Problem description:
Continue the forum thread about taking over a Lemmy user's identity with their old domain name, picking up after its last line.

Can you steal a user's identity if you gain their old domain name?

Just a random thought experiment. Let's say I have my account on a lemmy instance: userA@mylemmy.com. One day I decide to stop paying for the domain and move to userA@mynewlemmy.com, and someone else gains it and also starts up a lemmy instance.

If they make their own userA@mylemmy.com, how do federated instances distinguish who's who?

Have I misunderstood the role of domain names in this?

heartlessevil,

I imagine it works exactly like email where it is possible to inherit someone else's expired domains.

Checking out the relevant specifications: ActivityPub and WebFinger

  • Both of them identify users by URL, there is no numeric ID, UUID, or public key.
  • Using IDs or UUIDs would not be secure since the imposter could just copy the ID from the previous user as well as the username and domain name.
  • Verifying identity would necessitate the user having a public key as their unique identifier, and federated servers performing a challenge-response that requires the user to have the corresponding private key for that public key.

Dataset section:
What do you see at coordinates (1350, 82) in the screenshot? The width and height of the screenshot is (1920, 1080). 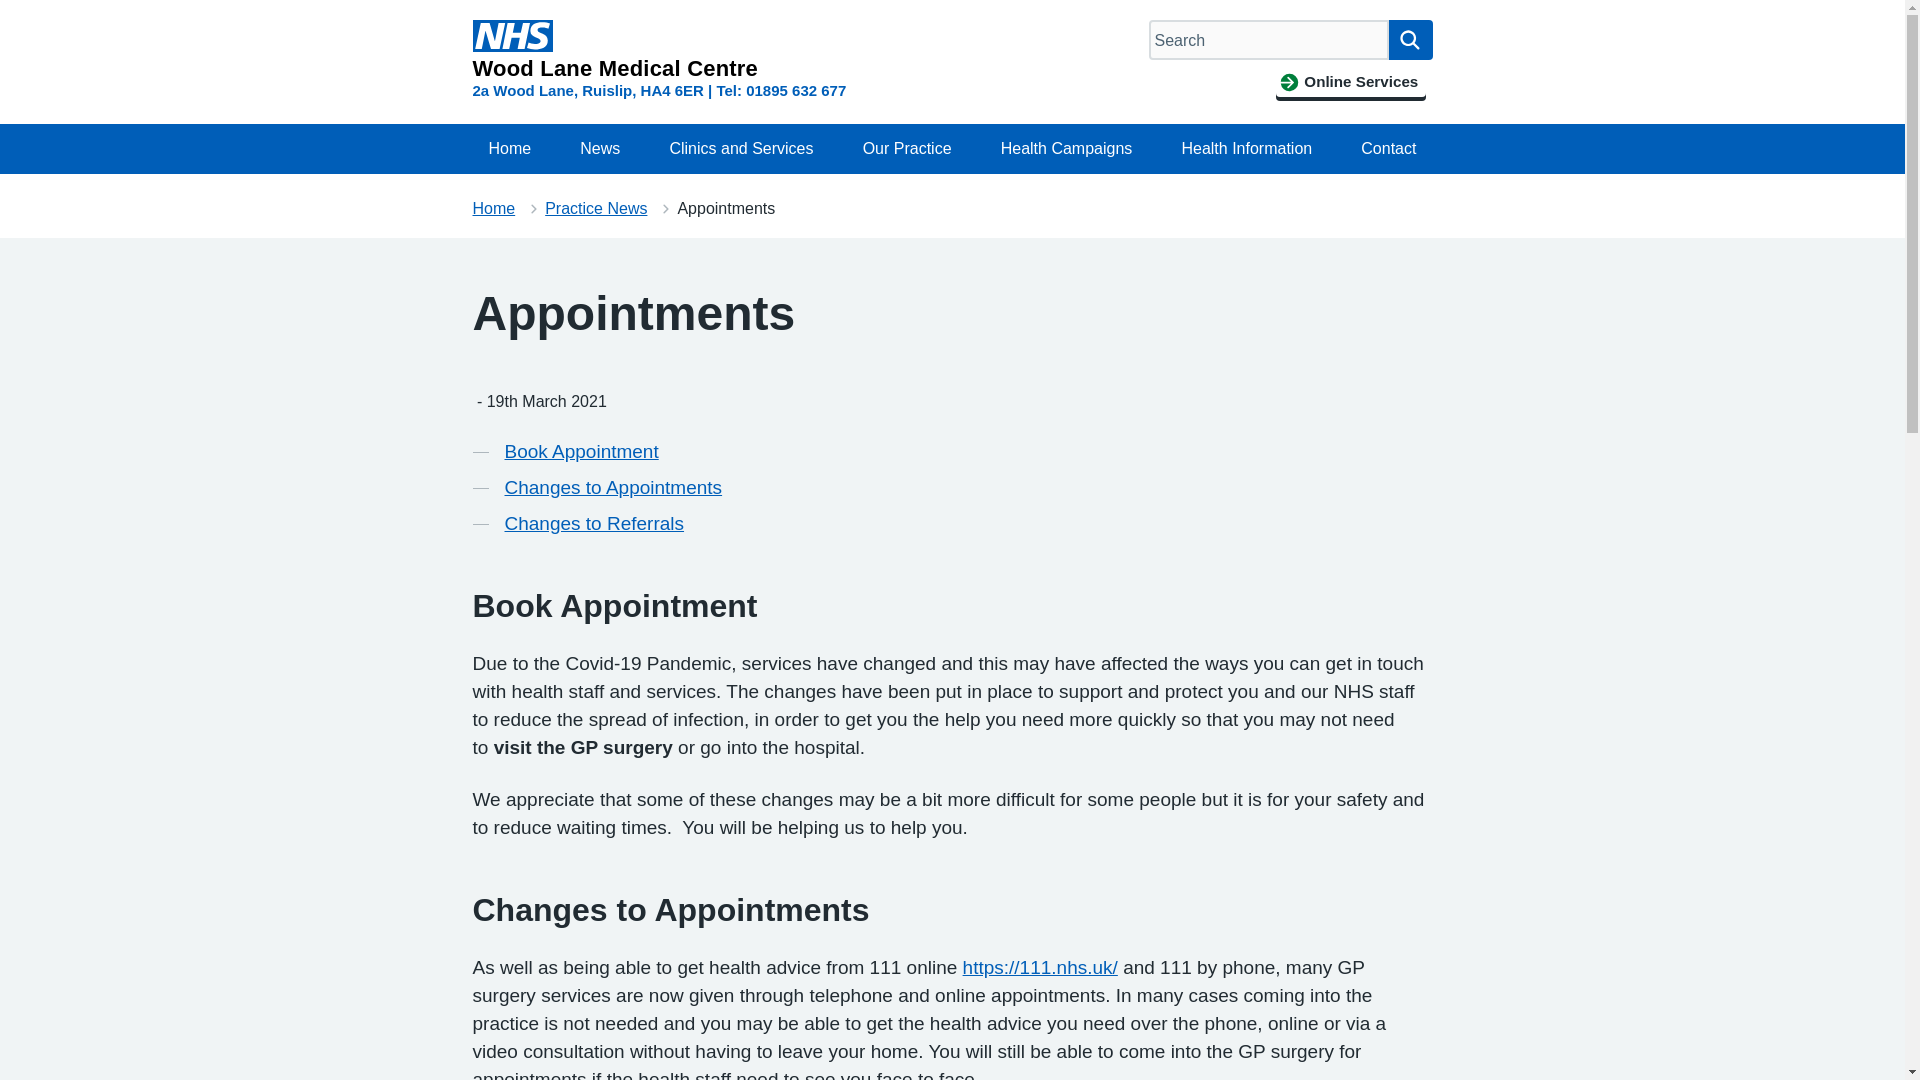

Reply to the task:
In conclusion, it certainly seems like you could take over someone else's domain name, and I suspect that public key cryptography is the only way to avoid this.

(edited to add: expired domains aren't the only attack surface here, domain takeover is also a thing, either by transferring the domain or simply changing the DNS records.)

Setarkus,

I don't think you have to worry about that since user's data should be stored on the instance they registered on, which means that data should only be stored on those servers (I don't think that kind of data would be federated, correct me if I'm wrong).
So unless someone were to restart those servers with the same domain name and the data intact, it shouldn't happen.

fubo,

I've only read the ActivityPub spec; I haven't read the Lemmy code.

With that in mind, my impression is —

The new domain owner — if they set up an ActivityPub server instance (e.g. a Lemmy) and got a list of the old user's post URLs — might be able to delete or edit the old user's posts stored on other instances. That is a vulnerability, albeit a small one.

If the old user was still listed as a moderator of communities hosted on other instances, the new domain owner might be able to take over that moderator role.

One way to fix this would be for instances to issue a public-key cryptographic identity to each user, and distribute users' public keys to other instances. Then activities purporting to be from that user would need to be signed by that user's private key.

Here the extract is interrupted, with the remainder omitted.